• Problem requirements: Your answer should be an exact copy of the lines from the one holding "This screenshot has width=613, height=428." to the end of the material below, pictures left out.
-- Data in this exercise follows --
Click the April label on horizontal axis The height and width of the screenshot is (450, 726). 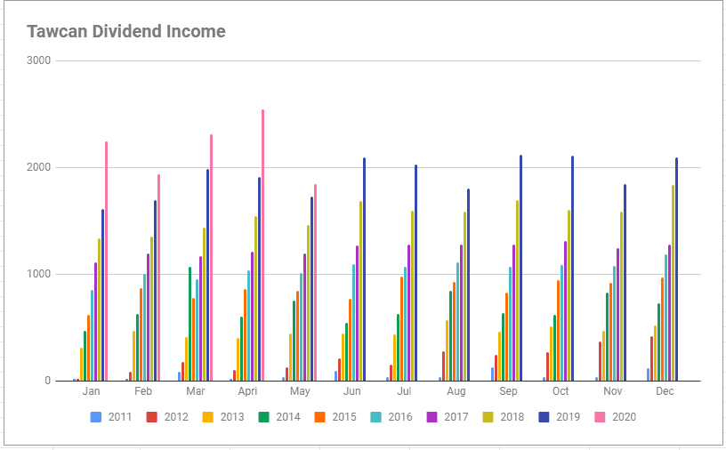click(x=247, y=391)
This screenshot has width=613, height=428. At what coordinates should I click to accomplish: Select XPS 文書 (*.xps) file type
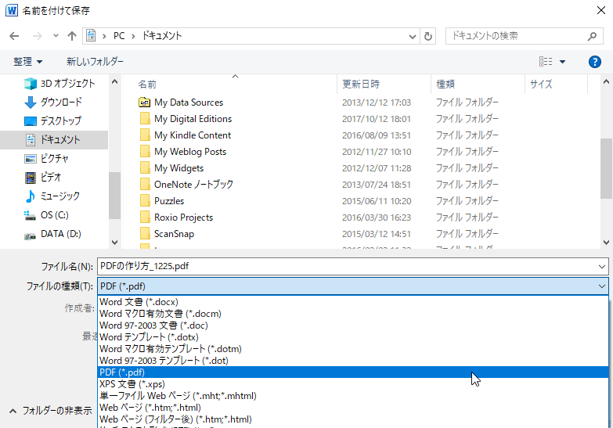tap(132, 384)
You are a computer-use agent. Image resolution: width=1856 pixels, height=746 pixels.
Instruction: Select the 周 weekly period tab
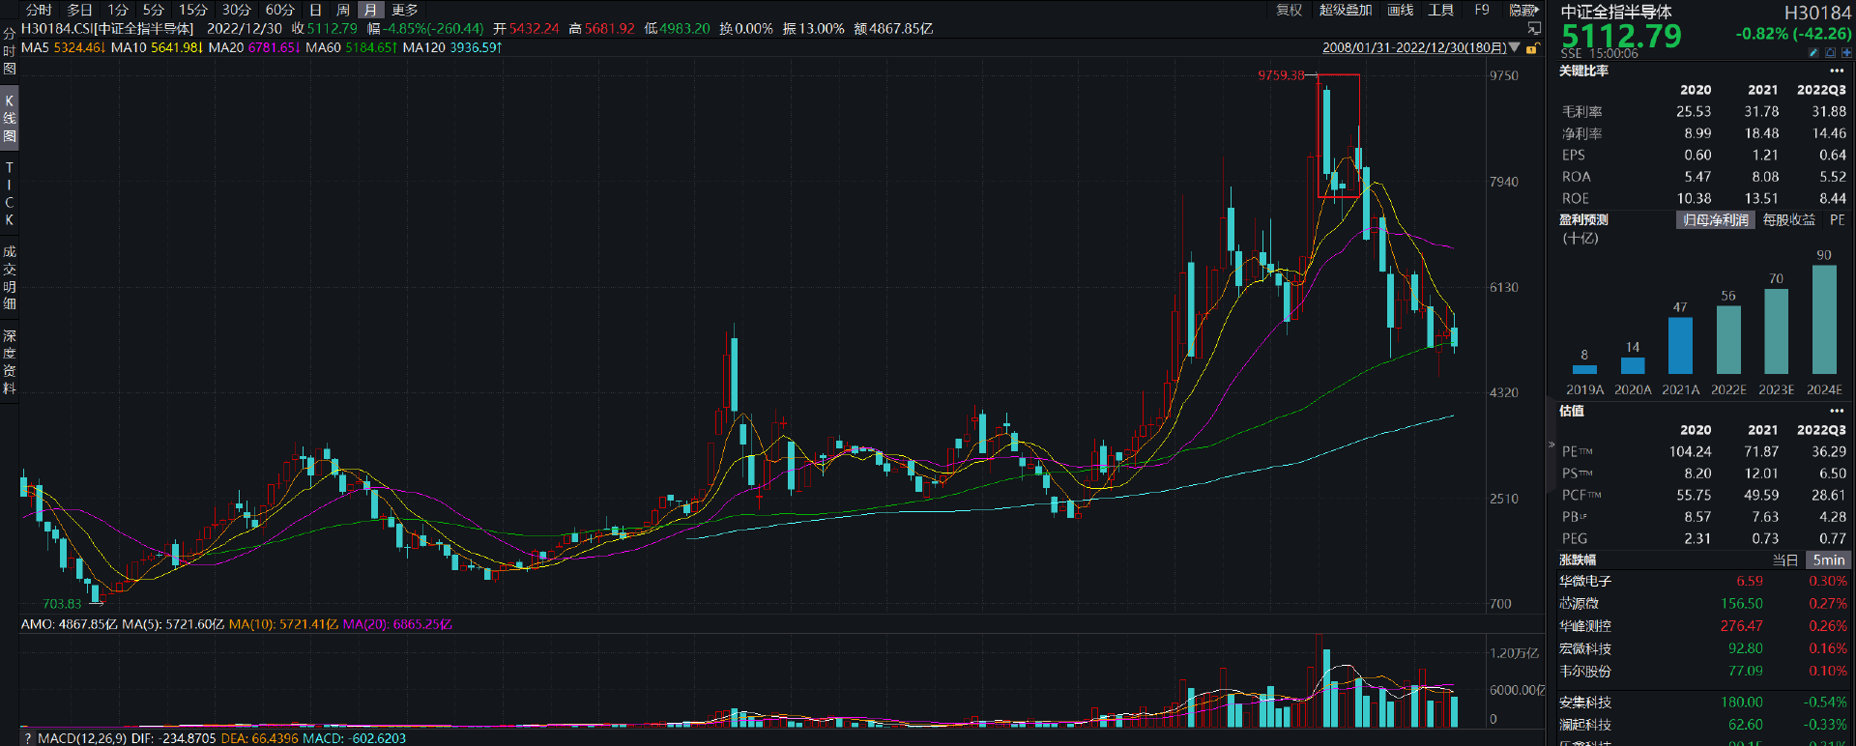[x=342, y=10]
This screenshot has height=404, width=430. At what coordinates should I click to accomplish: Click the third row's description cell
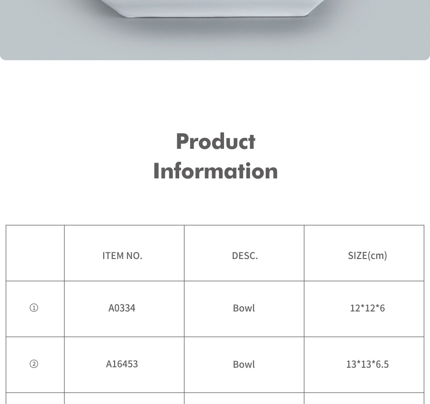pyautogui.click(x=244, y=399)
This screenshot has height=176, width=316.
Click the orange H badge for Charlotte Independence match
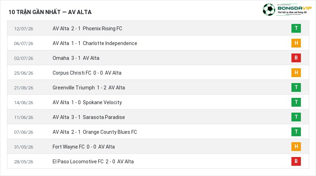[296, 43]
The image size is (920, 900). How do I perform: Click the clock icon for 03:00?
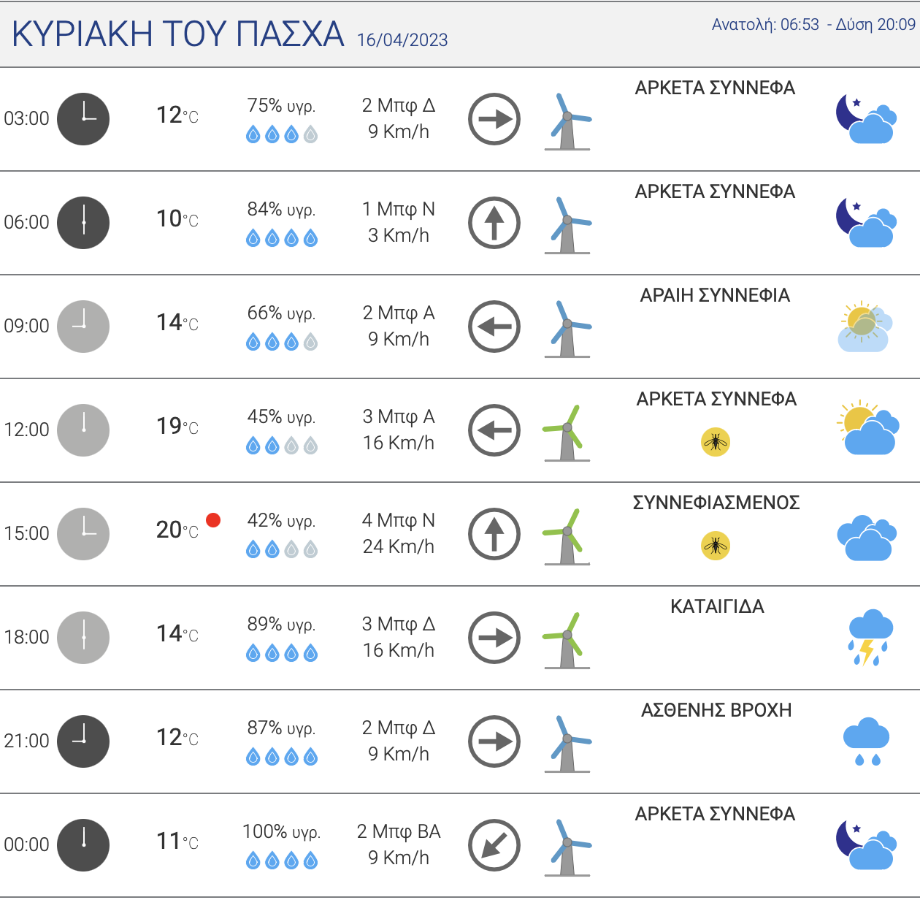(x=83, y=119)
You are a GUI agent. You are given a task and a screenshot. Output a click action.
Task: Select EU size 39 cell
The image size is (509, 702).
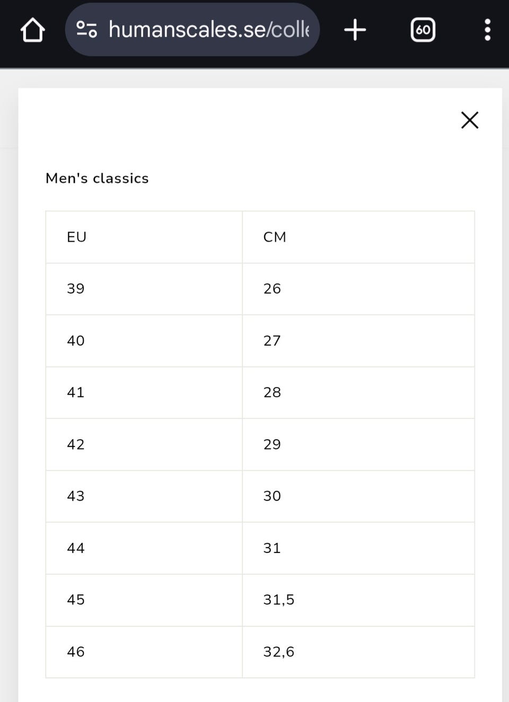[x=76, y=289]
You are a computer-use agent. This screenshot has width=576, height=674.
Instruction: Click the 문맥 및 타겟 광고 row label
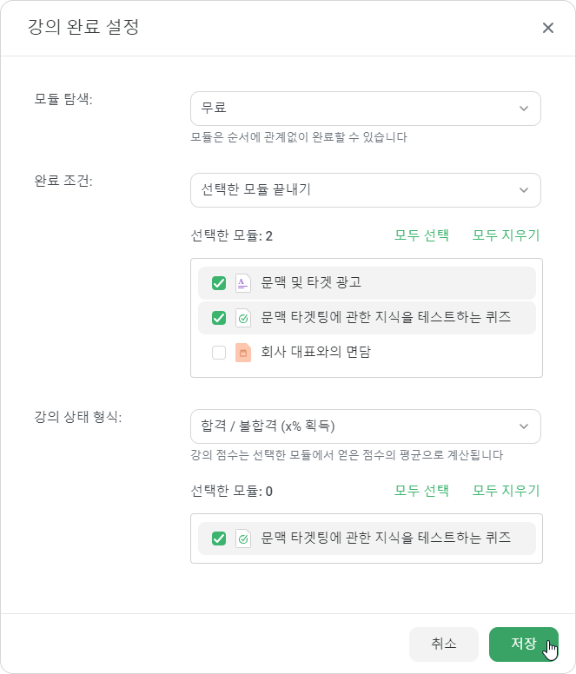tap(311, 282)
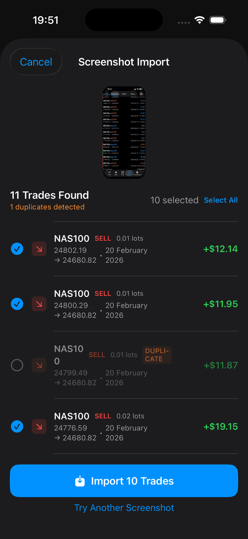Tap the battery status icon

coord(218,20)
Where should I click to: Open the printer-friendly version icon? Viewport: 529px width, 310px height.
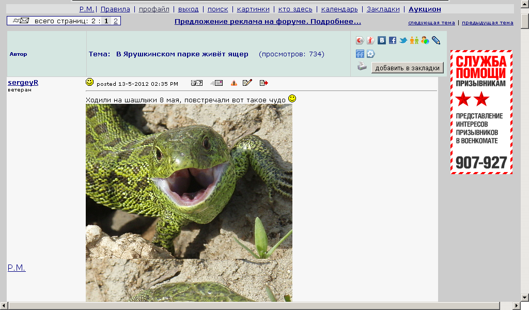tap(362, 66)
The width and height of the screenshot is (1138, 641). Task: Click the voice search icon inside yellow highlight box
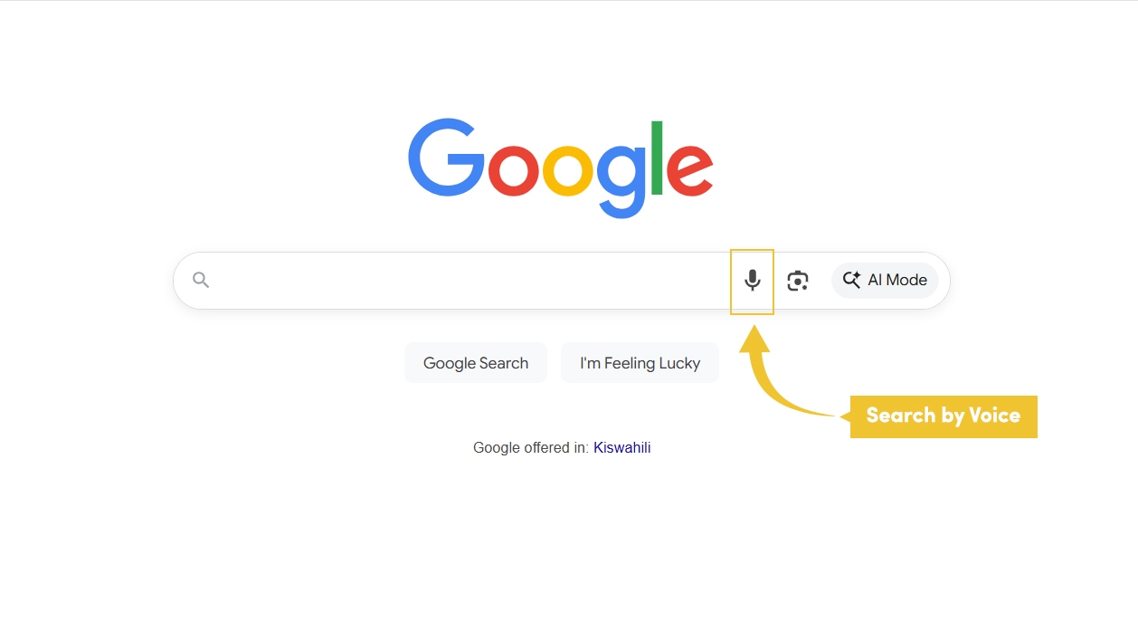tap(752, 280)
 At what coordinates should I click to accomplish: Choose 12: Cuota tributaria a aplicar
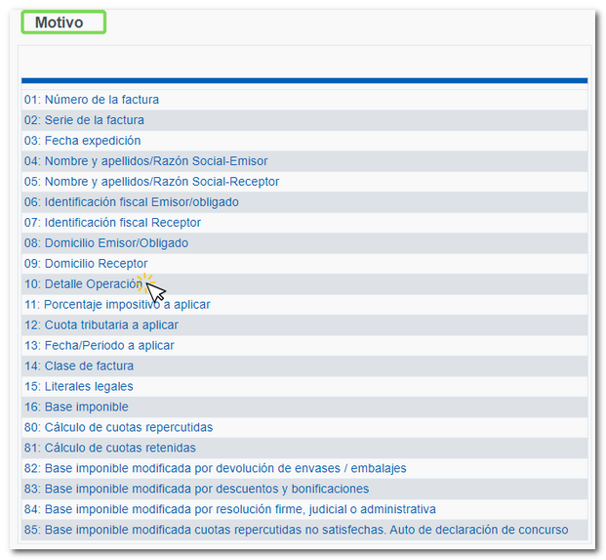pyautogui.click(x=101, y=325)
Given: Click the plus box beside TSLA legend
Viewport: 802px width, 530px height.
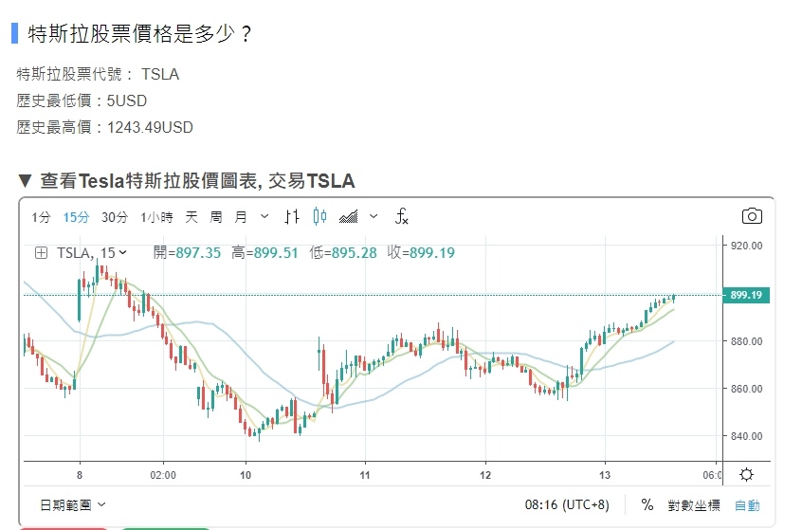Looking at the screenshot, I should 41,253.
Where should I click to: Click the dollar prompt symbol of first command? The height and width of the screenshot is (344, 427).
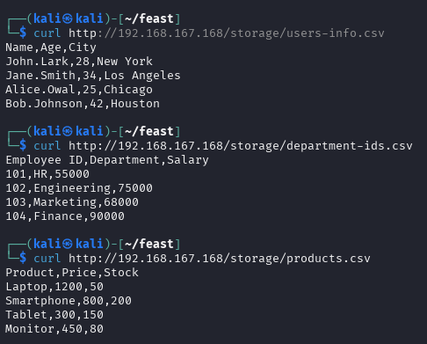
-- Data in this exercise concluded --
• Exercise solution:
This screenshot has width=613, height=428. At what coordinates should I click to accomplish: Select XPS 文書 (*.xps) file type
tap(132, 384)
You are a computer-use agent. Image resolution: width=1856 pixels, height=746 pixels.
Instruction: Select the 周 weekly period tab
[x=342, y=10]
This screenshot has height=404, width=430. At what coordinates should I click to accomplish: Click the third row's description cell
pyautogui.click(x=244, y=399)
This screenshot has height=176, width=316.
Click the orange H badge for Charlotte Independence match
[296, 43]
The image size is (920, 900). How do I perform: Click the clock icon for 03:00?
(x=83, y=119)
You are a GUI agent. You are given a task and a screenshot. Output a click action.
Task: Select EU size 39 cell
The image size is (509, 702).
[x=76, y=289]
You are a computer-use agent. This screenshot has width=576, height=674.
Instruction: Click the 문맥 및 타겟 광고 row label
tap(311, 282)
Tap the battery status icon

coord(218,20)
Where should I click to: Open the printer-friendly version icon? Viewport: 529px width, 310px height.
tap(362, 66)
The width and height of the screenshot is (1138, 641). Task: Click the voice search icon inside yellow highlight box
tap(752, 280)
 At what coordinates should I click to accomplish: Choose 12: Cuota tributaria a aplicar
pyautogui.click(x=101, y=325)
Given: Click the plus box beside TSLA legend
Viewport: 802px width, 530px height.
Looking at the screenshot, I should 41,253.
Where should I click to: Click the dollar prompt symbol of first command? The height and width of the screenshot is (344, 427).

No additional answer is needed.